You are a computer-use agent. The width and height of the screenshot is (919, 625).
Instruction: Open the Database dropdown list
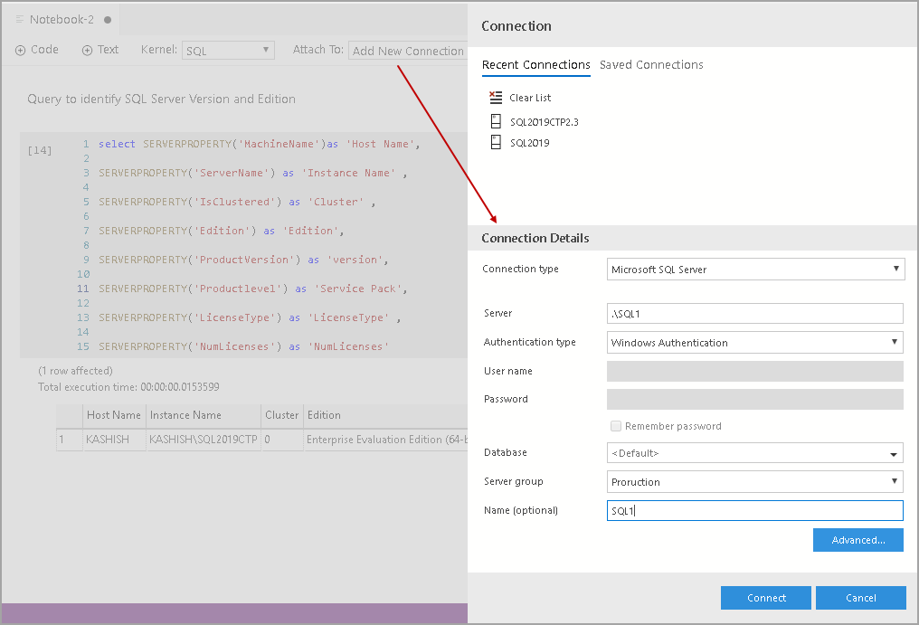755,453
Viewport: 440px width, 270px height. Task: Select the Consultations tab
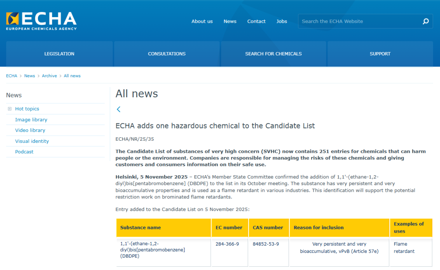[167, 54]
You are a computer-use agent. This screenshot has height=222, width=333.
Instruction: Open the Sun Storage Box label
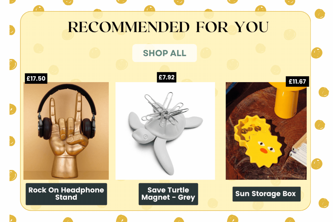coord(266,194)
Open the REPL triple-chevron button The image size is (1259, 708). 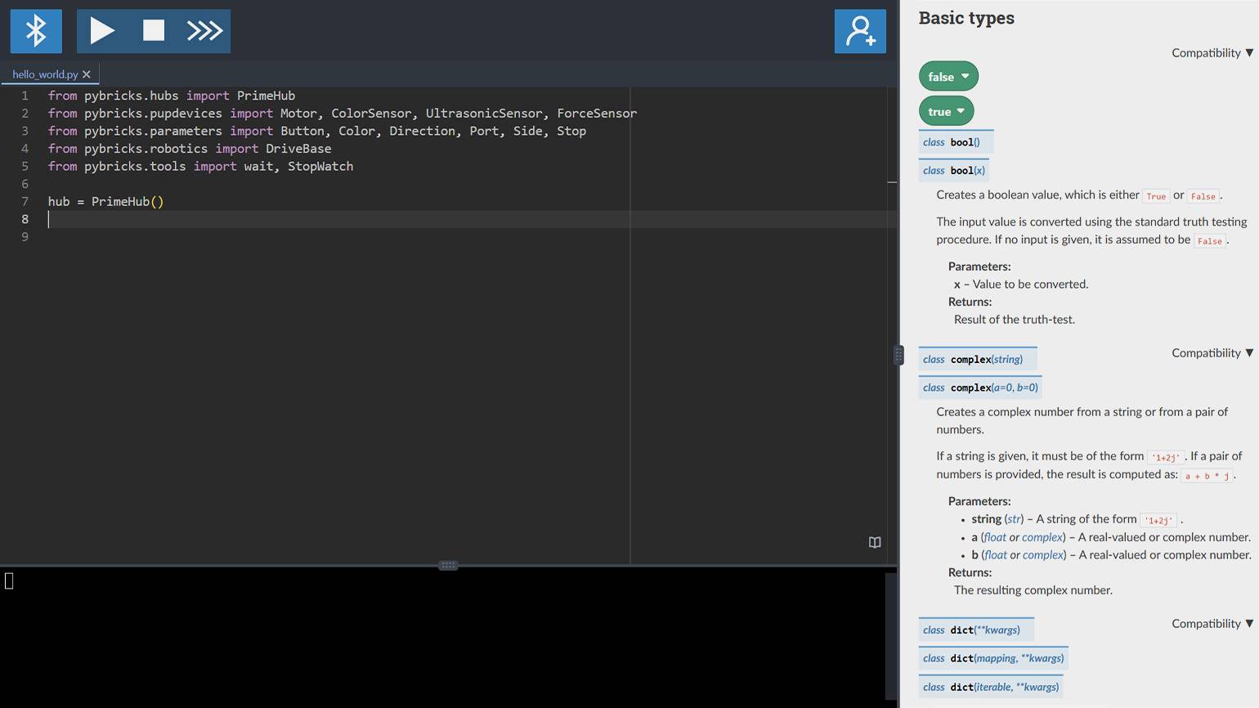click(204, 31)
---
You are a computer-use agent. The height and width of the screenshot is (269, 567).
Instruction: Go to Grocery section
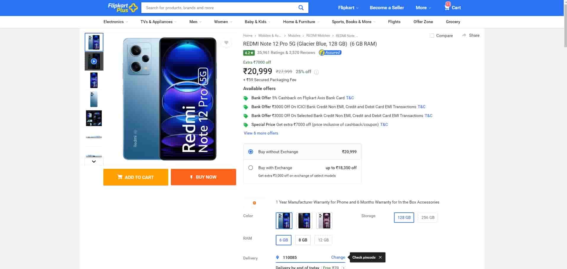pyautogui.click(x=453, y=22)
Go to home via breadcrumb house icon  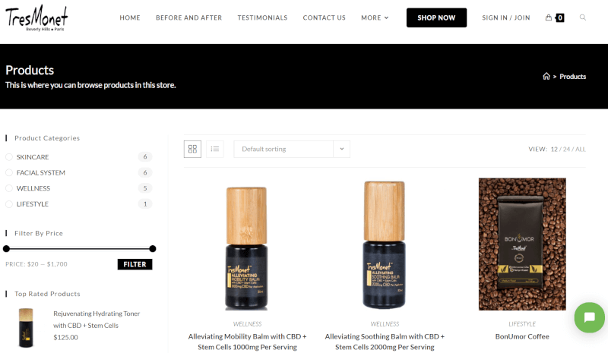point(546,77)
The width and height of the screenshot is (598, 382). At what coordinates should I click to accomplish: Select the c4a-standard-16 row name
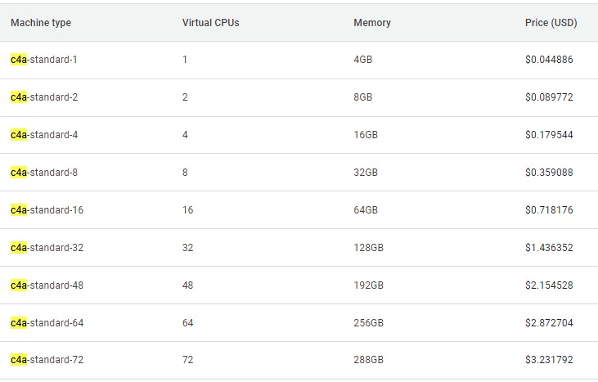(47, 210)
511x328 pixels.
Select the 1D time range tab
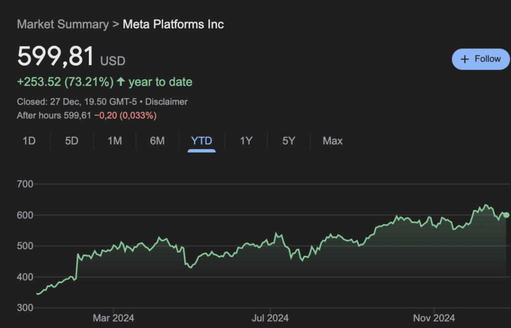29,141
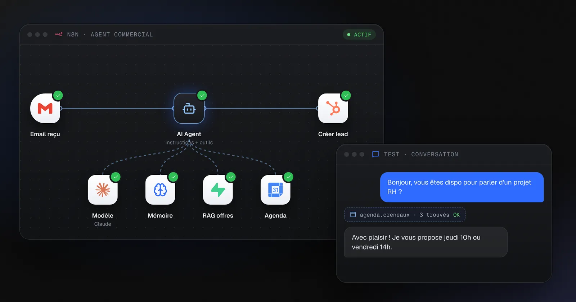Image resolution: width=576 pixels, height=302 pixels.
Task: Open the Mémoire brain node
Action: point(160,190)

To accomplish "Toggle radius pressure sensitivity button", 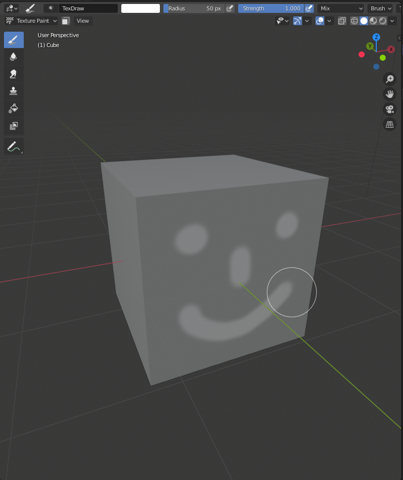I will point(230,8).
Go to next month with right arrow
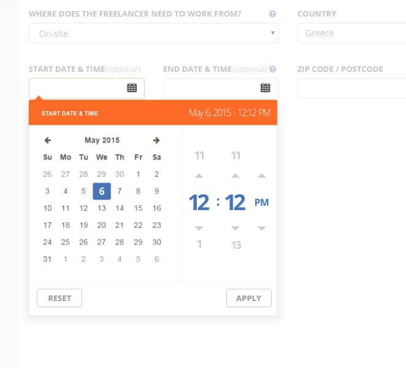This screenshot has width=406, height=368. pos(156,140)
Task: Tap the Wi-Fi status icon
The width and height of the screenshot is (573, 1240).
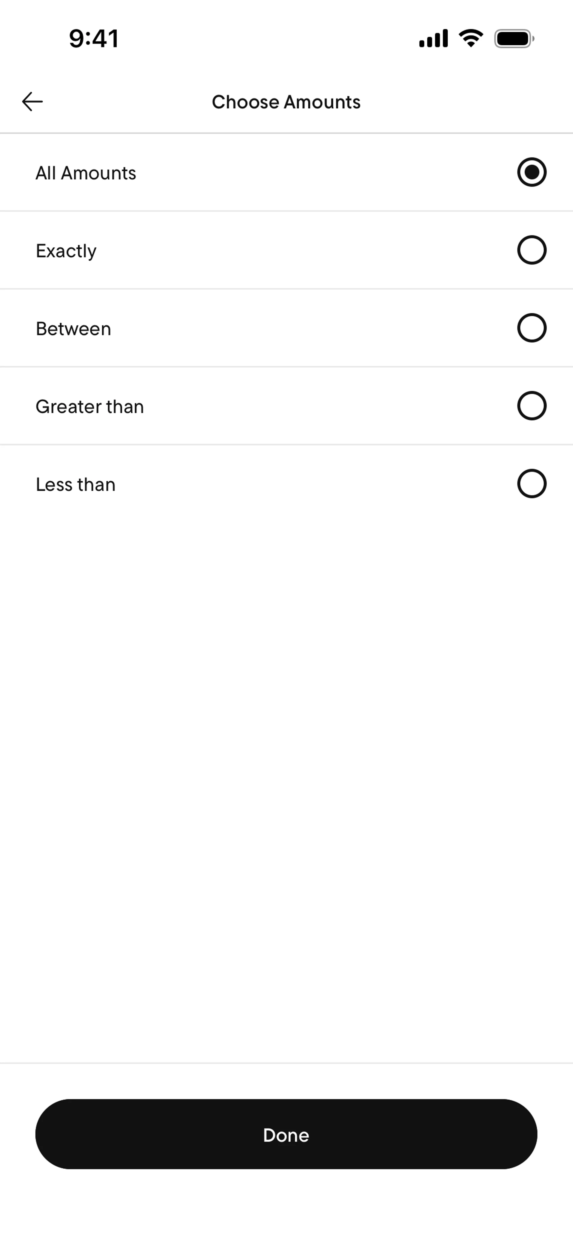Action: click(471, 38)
...
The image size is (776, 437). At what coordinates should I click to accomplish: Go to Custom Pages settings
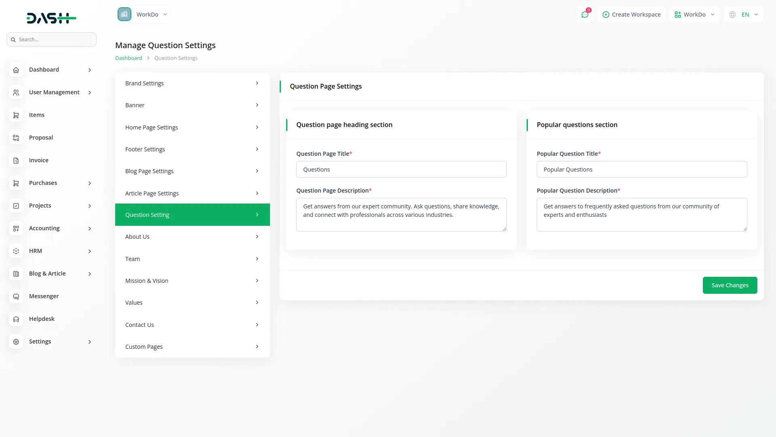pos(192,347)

- [Set exercise]
Pick out every line of the records that contains the word "should", matching case exactly, and copy each line in full.

- [Exercise result]
The width and height of the screenshot is (598, 382). At what coordinates should I click to accomplish: Select the c4a-standard-16 row name
The image size is (776, 437). At what coordinates should I click to accomplish: Go to Custom Pages settings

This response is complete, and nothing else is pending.